My understanding is that currently 121 textures are currently used by the Fragment shader; texture0 + 60 * (depth_texture + cube_depth_texture). When I check the value of GL_MAX_TEXTURE_IMAGE_UNITS on my GPU it returns 32. GL_MAX_COMBINED_TEXTURE_IMAGE_UNITS returns 160, which would be enough but should not apply to solely the fragment shader. What am I not understanding and what magic is being used?

Thanks again for your help improving my 3D engine :D.

Just for curiosity:

I suppose it is few compared to what the fragment shader can support.

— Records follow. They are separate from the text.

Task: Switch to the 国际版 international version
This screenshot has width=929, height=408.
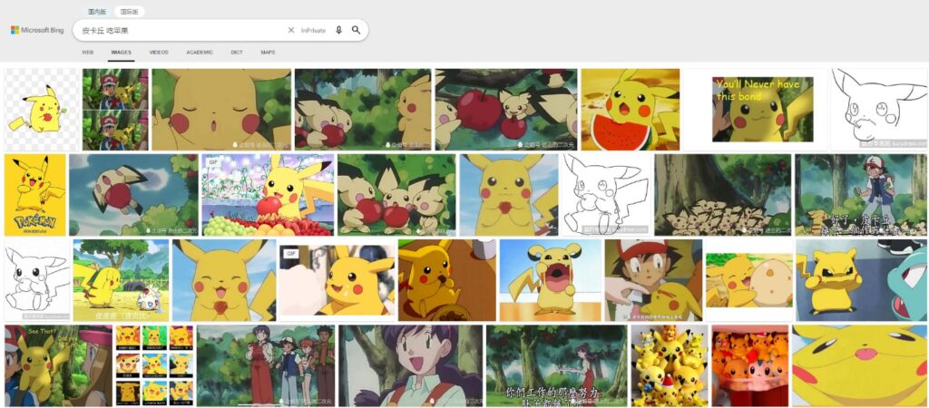Action: [130, 12]
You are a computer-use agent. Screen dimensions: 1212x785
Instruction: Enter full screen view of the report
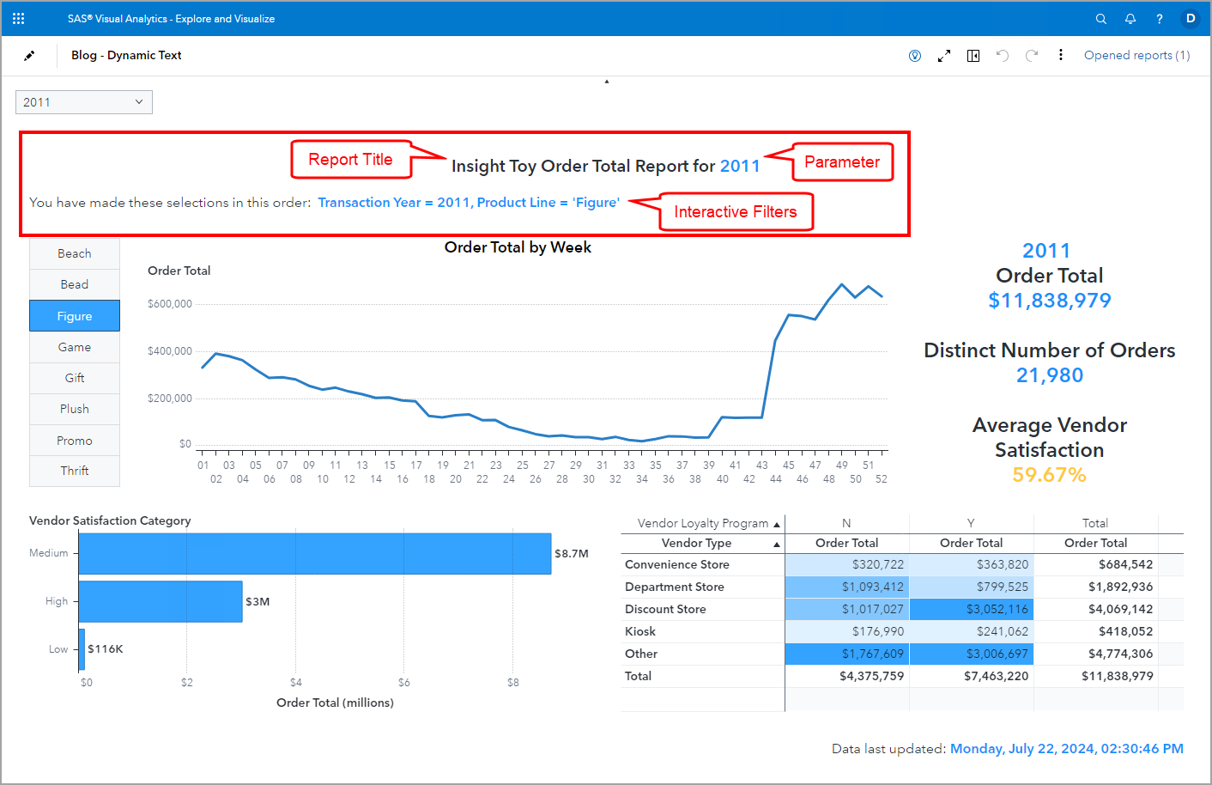tap(944, 55)
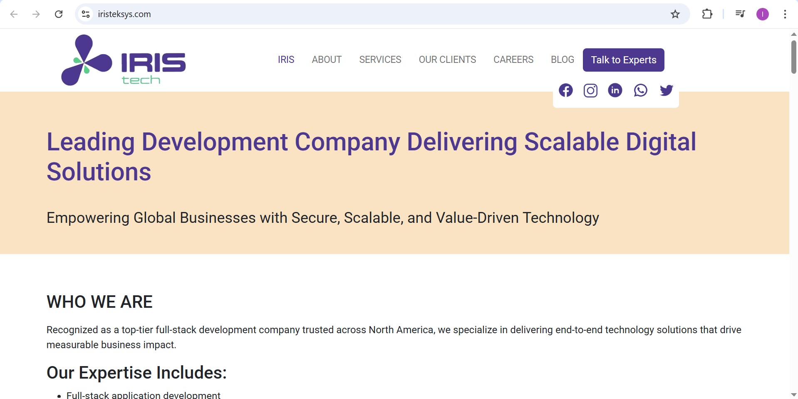Go to the ABOUT menu item
The image size is (798, 399).
[327, 60]
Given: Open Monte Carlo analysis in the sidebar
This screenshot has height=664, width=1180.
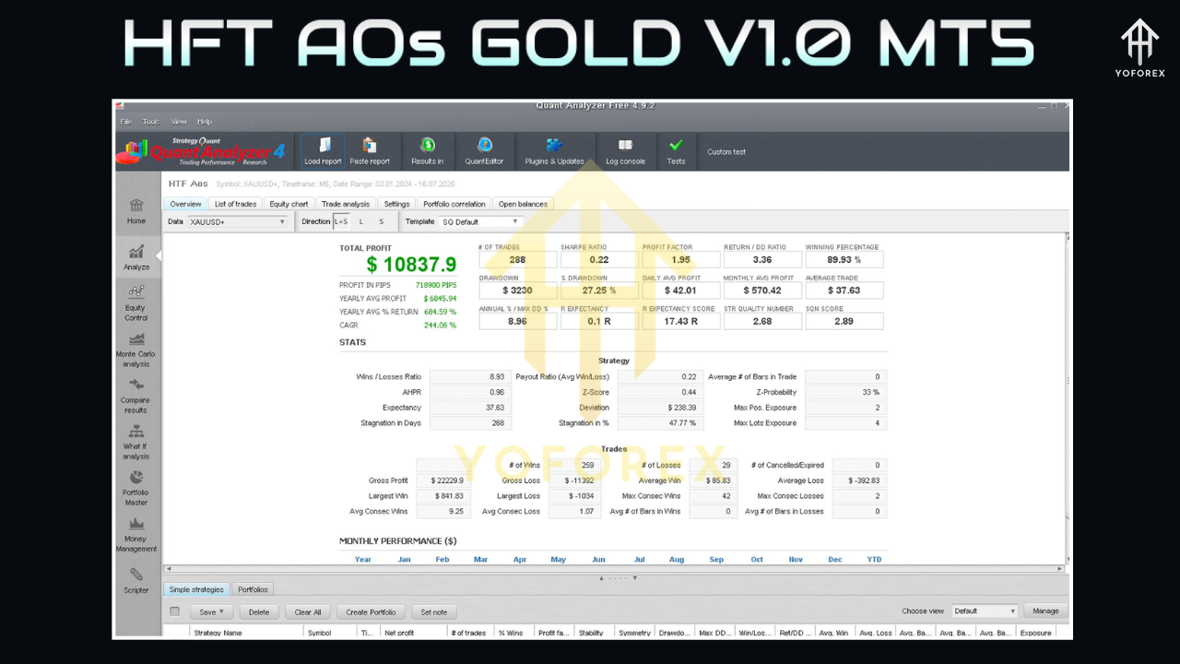Looking at the screenshot, I should coord(136,352).
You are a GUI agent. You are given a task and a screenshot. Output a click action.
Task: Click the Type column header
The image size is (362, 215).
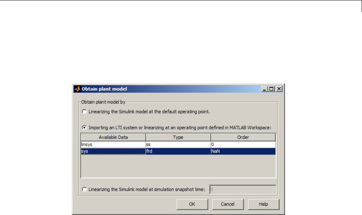pos(178,137)
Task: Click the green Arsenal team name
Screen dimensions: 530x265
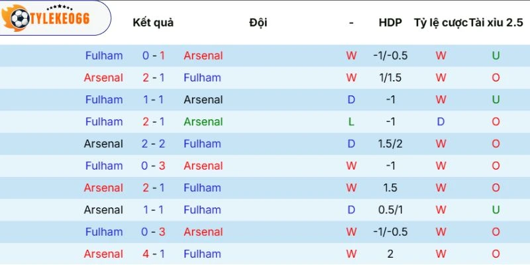Action: (203, 122)

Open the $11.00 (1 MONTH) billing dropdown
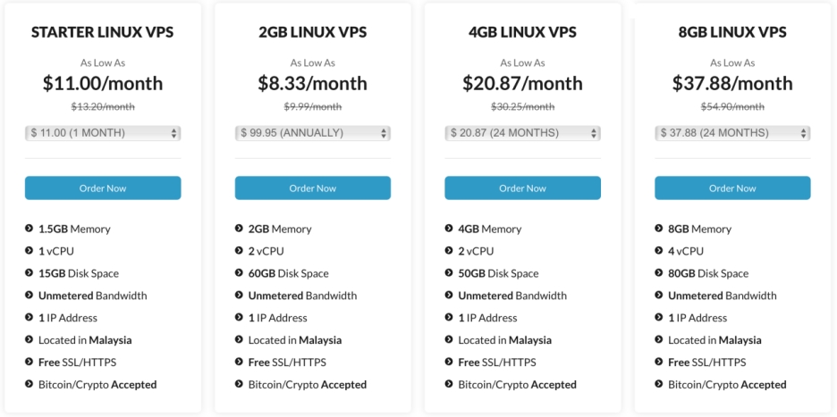click(103, 133)
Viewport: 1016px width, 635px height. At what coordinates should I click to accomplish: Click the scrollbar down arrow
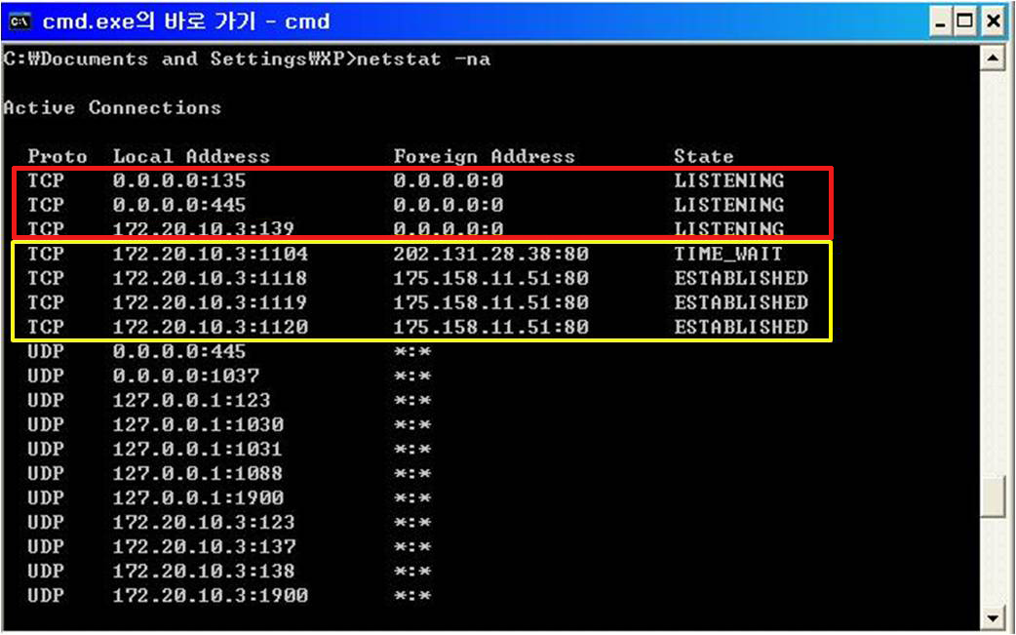click(993, 617)

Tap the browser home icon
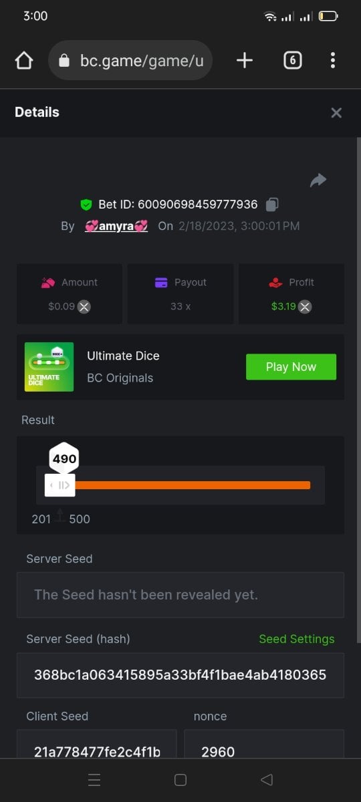(23, 61)
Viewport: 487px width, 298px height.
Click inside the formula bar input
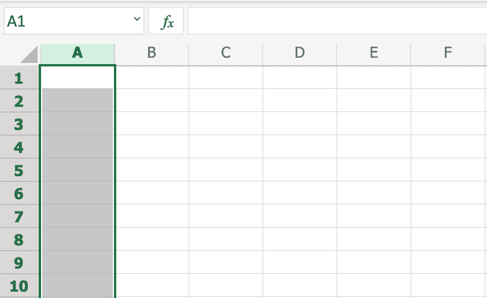335,22
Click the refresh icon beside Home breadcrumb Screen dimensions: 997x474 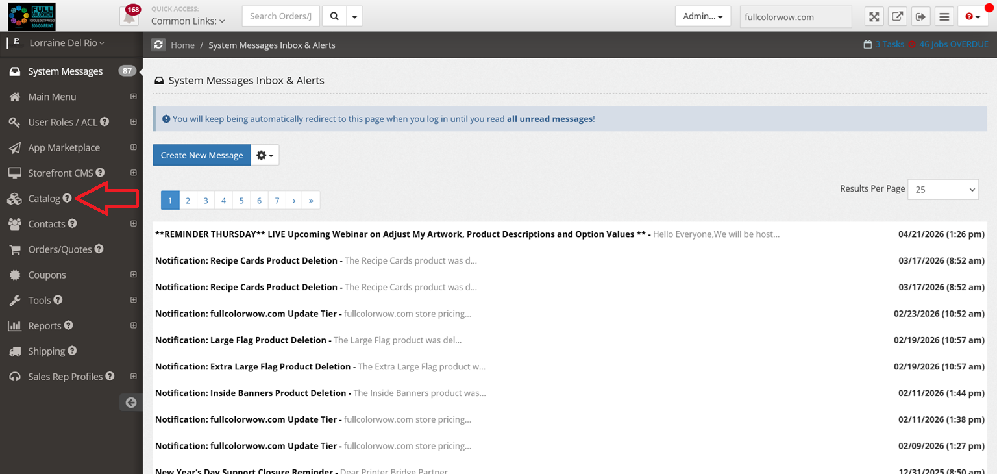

[QUOTE=Silence;1289791]Just for curiosity:

I suppose it is few compared to what the fragment shader can support.

GL_MAX_VERTEX_TEXTURE_IMAGE_UNITS returns 32 as well. It is actually an AMD card: SAPPHIRE Radeon RX 580 NITRO+ 4 GB GDDR5.

OK. I will try to try that as well on my side. Thank you.

Well, I just want to know what these values mean. Because it seems to me that I am going over these limits with the number of textures I use, yet everything works fine.

Well, these are depicted here.

And for the combined, if both shader access the same unit, this is counted as 2.

From what I know and what I understand, these should be hard limits, not hints. Reading the relevant parts of the spec might also give some clue.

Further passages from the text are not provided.